Jean-Marc Ayrault n'a pas oublié son combi Volkswagen d'une valeur de 1000 euros, Manuel Valls les tableaux de son père Xavier, Stéphane Le Foll sa Renault Clio à «zéro euro», Christiane Taubira ses trois vélos pour 900 euros et Najat Vallaud-Belkacem son scooter à 500 euros... Avec la déclaration du patrimoine des ministres, l'ange - plutôt que le diable - se loge dans les détails.
Fruit d'une volonté de l'exécutif de reprendre la main après l'affaire Cahuzac qui menaçait de l'éclabousser, l'opération relève d'une communication qu'il espère maîtrisée. «La démocratie paparazzi, ce n'est pas mon truc», déplore le 16 avril dans Libération Claude Bartolone, président de l'Assemblée nationale. «Le strip-tease de la République», titre Le Figaro, reprenant l'antienne de nombreuses voix à l'UMP.
Pourtant, comme le note Le Monde du 17 avril, cette publication qui semble gêner les élus révèle le visage d'un gouvernement «normal», avec huit ministres millionnaires et «des jeunes ministres en dessous du patrimoine moyen de leur âge».
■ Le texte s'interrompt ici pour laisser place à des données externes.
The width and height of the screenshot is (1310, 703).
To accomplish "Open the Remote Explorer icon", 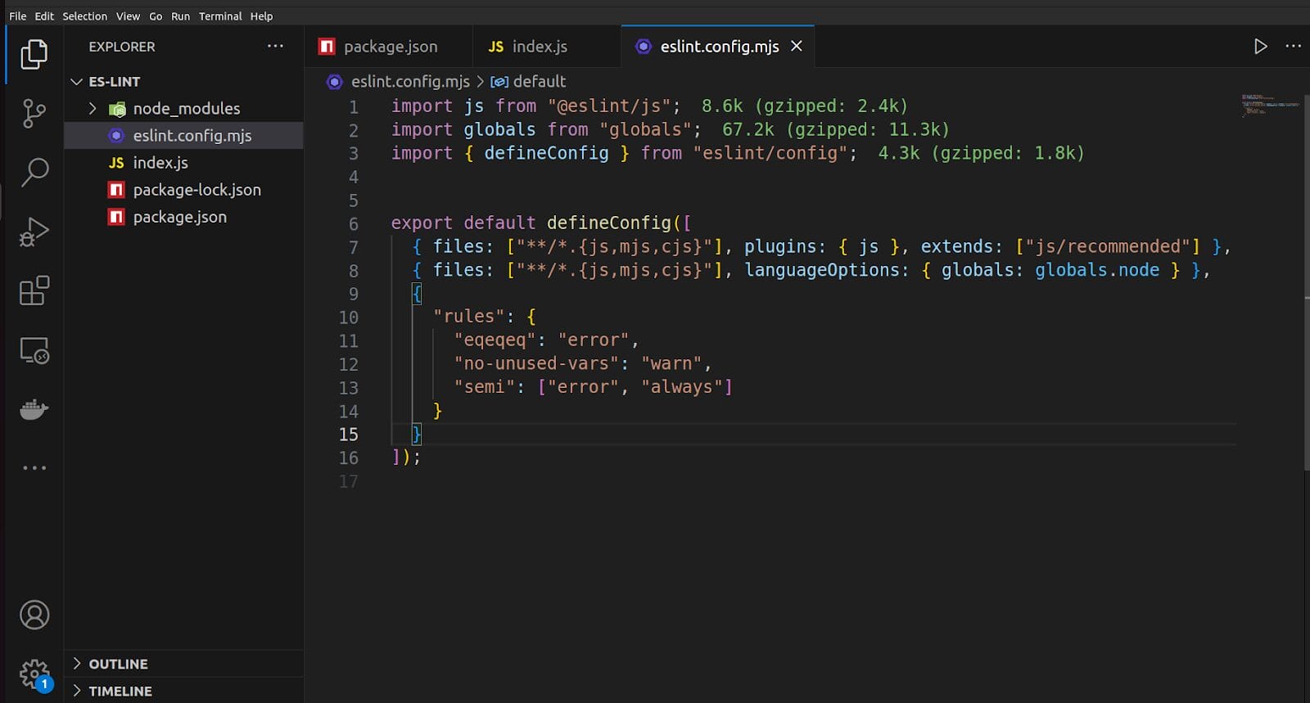I will coord(34,350).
Peu de confiance dans les hommes politiques
D'après un sondage Ifop paru le 14 avril dans le JDD, les Français sont loin de désapprouver cette initiative qui assure la publicité du patrimoine des ministres et des parlementaires. 63% estiment que c'est «une mesure nécessaire pour garantir la transparence dans une démocratie moderne». Mieux, elle permet de toucher une population encline à entonner le refrain du «tous pourris».
Un sondage LH2 pour le Nouvel Observateur, publié le 15 avril, ne montre-t-il pas que 70% des Français n'ont pas confiance dans les politiques, notamment ceux d'extrême droite? «La mesure est majoritaire surtout chez des gens qui présentent un lien lâche avec la politique comme les jeunes ou les catégories populaires», note Frédéric Dabi, directeur général adjoint de l'Ifop. Même les sympathisants UMP sont 49% à la juger nécessaire.
Un précédent sondage Ifop, publié les 4 et 5 avril, montrait d'ailleurs que 76% étaient favorables à «la publication automatique des déclarations de patrimoine des ministres, sénateurs et députés». «Sans le moindre clivage droite-gauche», précise Frédéric Dabi.
Le risque semble minime: 70% de Français seraient indifférents au patrimoine élevé d'un ministre, selon l'Ifop. Sauf en cas de remise en cause médiatique des données, l'opération peut donc se révéler payante pour François Hollande et son projet de loi de moralisation de la vie publique.
«Mais la politique de moralisation a un effet limité sur l'opinion, prévient Frédéric Dabi. Le président parle au personnel politique mais ne s'adresse pas aux Français qui ont, eux, des attentes sur la situation économique et sociale.»
En outre, comme le signale BVA, une telle politique est considérée comme inefficace pour mettre fin aux paradis fiscaux (à 80%), réduire la fraude fiscale (66%), empêcher des affaires du type Cahuzac (66%) ou assurer la transparence de la République (57%). D'où l'annonce d'un renforcement des contrôles, via une future Haute autorité, et de mesures de prévention des conflits d'intérêt.